Aus den Erinnerungen eines Zuchthaus-Predigers.

Konferenzvortrag von weil. Hermann Schulz, Prediger und Seelsorger am Zuchthause, und geistlichem Pfleger an den Kreisgerichtsgefängnissen zu Weimar. 1852-1873.

Herausgegeben durch stud. jur. Schulz, Dresden-Gruna.

(Schluß.)

Zu den bisher genannten Ausrüstungen kommen glücklicherweise auch äußerliche Hilfsmittel, welche den Dienst insofern erleichtern, als sie einen Einblick in das Leben des Gefangenen gewähren. Hierher gehört der, wenn auch meist sehr dürftige

Auszug aus den Akten,

der mit jedem Delinquenten übergeben wird, der aber auch durch einen Einblick in die geschlossenen Akten vervollständigt werden kann.

Der Geistliche muß bemüht sein, sich durch Fragen einen Einblick in den religiösen Zustand des Deliquenten, seine häusliche Erziehung und häuslichen Verhältnisse, sowie in die besonderen Umstände zu verschaffen, welche zu der Übertretung und dem Verbrechen geführt haben. Dazu hat der Geistliche die Pflicht, über jeden Pflegling ein Tagebuch zu führen, damit er zu jeder Zeit imstande ist, gewissenhaftes Zeugnis zu geben.

Viele Sträflinge freilich gehen wieder, wie sie gekommen sind. Das sind die Rückfälligen, denen der Weg zum Zuchthause mit guten Vorsätzen gepflastert ist. Für solche fehlt uns ein Asyl, wo sie zwangsweise in halber Freiheit aufbewahrt werden, weil eine bloße Polizeiaufsicht oder Beaufsichtigung entlassener Sträflinge nichts hilft. Andere wieder verlassen das Haus, und man hört nichts wieder von ihnen. Immerhin ein gutes Zeichen, daß sie sich keine strafbare Handlung haben zu schulden kommen lassen. Lassen Sie mich noch einige Beispiele erwähnen:

Die B. aus F., 29 Jahre alt, war wegen Mordes zu lebenslänglichem Zuchthause verurteilt. Ihr vierjähriges Kind war plötzlich verschwunden, und auf Befragen erklärte sie, sie habe es an eine Schauspielergesellschaft verkauft. Nachdem aber die Leiche des Kindes in der Elster aufgefunden worden war, gestand sie, daß sie den Knaben ins Wasser geworfen habe, und wurde wegen dieses Mordes zu lebenslänglichem Zuchthause verurteilt. Mit verletzender Ruhe und Fühllosigkeit hatte sie ihr Verbrechen gestanden. Sie war ein widerwärtiges Frauenzimmer, das mit seinen Mitgefangenen im Unfrieden lebte und die Gefangenschaft nur mit Widerstreben trug. Sie bestürmte alle, ihr zur Begnadigung zu verhelfen. »Lieber den Kopf vor die Füße, als gefangen sein!« das war ihr ständiges Wort. Nach drei Jahren wurde sie kränklich, ging aber meistens noch in die Kirche. Am 1. Dezember 1857 ließ sie mich gegen Abend zu sich rufen, denn sie wäre sehr krank. So fand ich sie auch recht schwach, daß sie kaum ein lautes Wort sprechen konnte. Sie verlangte, mit mir allein zu sein, denn sie wollte beichten, und ich mußte mich zu ihr aufs Bett setzen, damit ich sie nur verstehen konnte.

#### Zu bearbeitende Aufgaben:
1/ Zähle alle Bereiche auf, in die sich der Geistliche laut dem Textauszug durch Fragen einen Einblick verschaffen soll.
2/ Erkläre mit ein bis drei Sätzen, weshalb der Geistliche nach dem Textauszug über jeden Pflegling ein Tagebuch führen muss.

#### Datenauszug:
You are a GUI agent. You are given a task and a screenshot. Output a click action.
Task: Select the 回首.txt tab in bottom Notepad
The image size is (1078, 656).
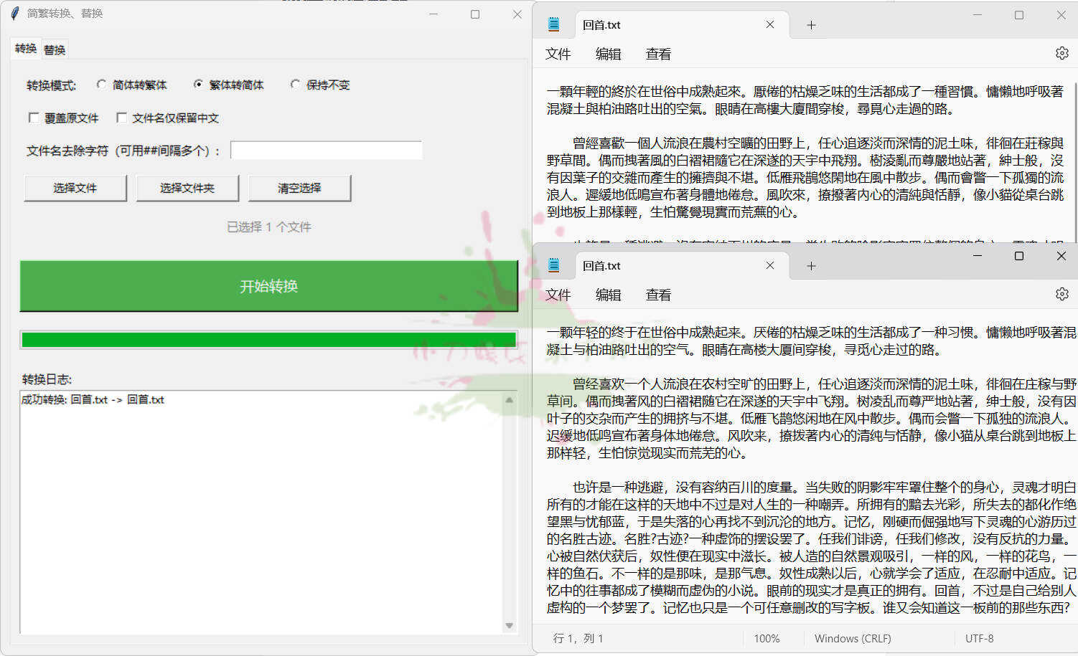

#### Lösungen je Aufgabe:
1/
- der religiöse Zustand des Delinquenten
- seine häusliche Erziehung
- seine häuslichen Verhältnisse
- die besonderen Umstände, die zu der Übertretung und dem Verbrechen geführt haben

2/ Der Geistliche soll über jeden Pflegling ein Tagebuch führen, damit er zu jeder Zeit imstande ist, gewissenhaftes Zeugnis zu geben.